Discussing the New Yorker's Non-Stop News Article

Excellent article in the January 25, 2010, issue of the New Yorker by Ken Auletta on journalism, the White House, new media and collapsing newspapers, among other topics. The title is "Non-Stop News."

Auletta mentions the White House new media guy Macon Phillips as having the body of a linebacker, although I would say small sumo wrestler would be a better description. I got to meet and briefly film Phillips for a Voice of America report last year. He seemed a bit gruff, impatient, overworked and dour in a barely lit office.



The White House now has its own production team for video, nowadays, as everyone does, but not too many seem to care, preferring controversial fodder from the social networking curating sphere or the usual cable suspects.

Less obviously and more seriously, the article goes on to look into why overworked journalists are more superficial, being overtaxed with live shots, blog updates, cross media appearances rather than being actual reporters, beside and beyond researching and interviewing with their Blackberries.

Investigative journalism, or even honest journalism, seems a dying art. Twitter acts as a tsunami wave on certain "trending topics" and it seems most journalists just get carried away with everyone else, following the curve of mass craving for empathy from a technological distance, where bad/good guys/hapless victims are clearly identified, celebrity mania, especially for missteps and doom of the rich and famous, and outlets breaking stories are the trashiest of the trash and supermarket tabloids are being talked about for Pulitzers.

We live in a renewed Scarlet O'Hara era where people are shamed in the virtual arena, on a public level. Within companies, emails can be cced all around to discredit people with just a few sentences and a click. The evidence can be another email.

I believe the downfall of U.S. journalism began very clearly after 9/11 when a sense of a certain idea of patriotism at all costs trumped all else, stock markets tanked and newspapers began their decline and irrelevance.

I remember writing radio news copy during the run-up to the Iraq invasion, and always using the phrase "alleged" weapons of mass destruction. One editor kept taking the word alleged out, and said we all knew the weapons of mass destruction are everywhere in Iraq, no need to have that word alleged included.

I remember when American newspapers wrote dismissive articles about activists and former arms inspectors in Iraq who insisted there was no proof of weapons of mass destruction. They were portrayed as fringe lunatics, kind buffoons. I remember in the lead up to the Colin Powell fake satellite picture UN speech, being mocked by colleagues for being half French, with the usual brie-eating-surrendering-stereotypes, since at the time, the French government was leading the anti-Iraq invasion movement. One reading of history is that World War II was about gaining access to European markets, via the post conflict Marshall plan, and not to defeat fascism.

I remember the sad trumpeting of technology over reporting, when embedded CNN journalists fed live feeds, without being able to tell us where they were, gee thanks for that, acting more as robots with a camera on their head than reporters.
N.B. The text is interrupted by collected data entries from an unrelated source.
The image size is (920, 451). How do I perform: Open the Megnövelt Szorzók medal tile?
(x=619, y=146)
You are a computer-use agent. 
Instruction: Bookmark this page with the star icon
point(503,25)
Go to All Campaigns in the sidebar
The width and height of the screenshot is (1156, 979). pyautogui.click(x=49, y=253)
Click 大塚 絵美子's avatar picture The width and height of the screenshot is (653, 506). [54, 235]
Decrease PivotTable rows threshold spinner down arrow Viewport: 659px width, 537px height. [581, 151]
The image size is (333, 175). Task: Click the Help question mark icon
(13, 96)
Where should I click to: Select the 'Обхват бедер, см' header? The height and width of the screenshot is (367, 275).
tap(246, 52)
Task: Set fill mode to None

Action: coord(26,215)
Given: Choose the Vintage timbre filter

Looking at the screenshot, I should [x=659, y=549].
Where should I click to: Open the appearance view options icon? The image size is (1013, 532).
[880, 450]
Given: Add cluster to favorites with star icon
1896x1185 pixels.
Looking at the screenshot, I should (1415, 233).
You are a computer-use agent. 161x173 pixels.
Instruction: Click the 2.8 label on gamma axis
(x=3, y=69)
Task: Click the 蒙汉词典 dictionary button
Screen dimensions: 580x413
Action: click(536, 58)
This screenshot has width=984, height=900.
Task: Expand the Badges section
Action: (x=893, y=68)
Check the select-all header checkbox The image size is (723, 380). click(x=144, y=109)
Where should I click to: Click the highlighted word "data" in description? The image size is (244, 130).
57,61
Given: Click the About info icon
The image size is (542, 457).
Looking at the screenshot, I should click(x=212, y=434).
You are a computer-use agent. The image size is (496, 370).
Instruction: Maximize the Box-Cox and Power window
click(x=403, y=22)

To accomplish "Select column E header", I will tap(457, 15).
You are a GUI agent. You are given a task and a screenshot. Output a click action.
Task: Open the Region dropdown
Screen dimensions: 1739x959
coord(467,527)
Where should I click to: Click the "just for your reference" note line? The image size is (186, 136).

This reminds me of CNN using a monstrous looking 360 camera in Haiti so we can feel like we are there, even though we are not, and neither are the journalists who are.

I also remember when a higher up at VOA told the newsroom we were now all part of the war on terror, and that our mission was to take part in defeating terrorists, thus actually violating VOA's own firewall policy, of influencing VOA journalists with a government motive. A brave colleague immediately resigned.

It has also gotten me thinking recently, why does American media take everything the court system decides as sacrosanct. Why is a guilty man or woman in the courts automatically guilty in the media. In other words, why is the court system above the media? Shouldn't media question and doubt everything, and always work as a counter-power to possible abuse?

Why does media always give more trust and validity to the powerful rather than to the downtrodden, to those whose messages reflect the status quo, rather than to those who want to mix it up, and shake it up, in efforts of making the world better, and less corporate driven?

Why is democracy, a system that was basically set up to protect landowners, such a high minded absolute? Native Americans never thought land should belong to anyone.

I was at a VOA copyrights class the other day and found out that parts of the English language are copyrighted. For example, "Don't Leave Home Without It" can't be used as a headline. Isn't that insane?

Anyway, this stream ramble is done.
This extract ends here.